> **What the task requires**
Output the following lines verbatim, omitting the pictures.

------------------------------

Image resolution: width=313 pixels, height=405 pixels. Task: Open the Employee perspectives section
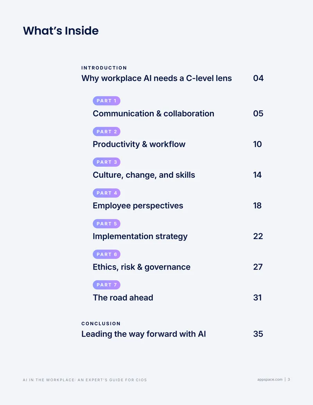click(x=138, y=205)
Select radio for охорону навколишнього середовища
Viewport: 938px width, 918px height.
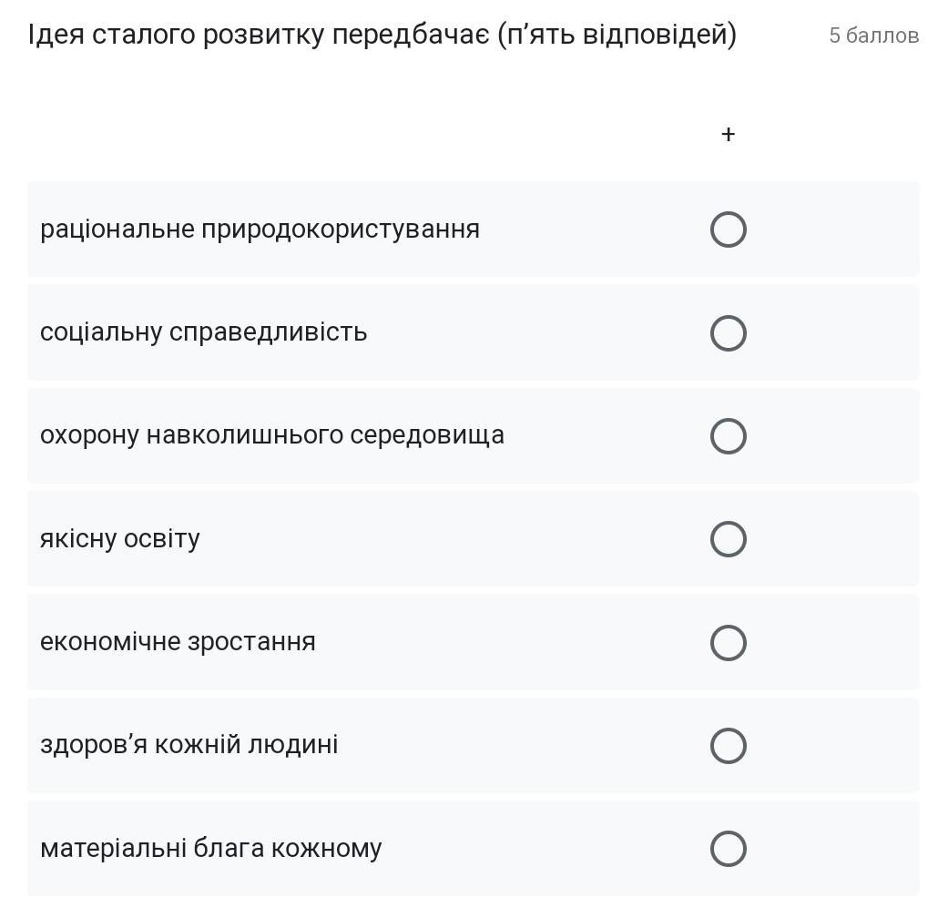tap(728, 436)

------------------------------

> **Exercise answer**
Image resolution: width=313 pixels, height=405 pixels. Task: Open the Employee perspectives section
click(x=138, y=205)
Select radio for охорону навколишнього середовища
Viewport: 938px width, 918px height.
tap(728, 436)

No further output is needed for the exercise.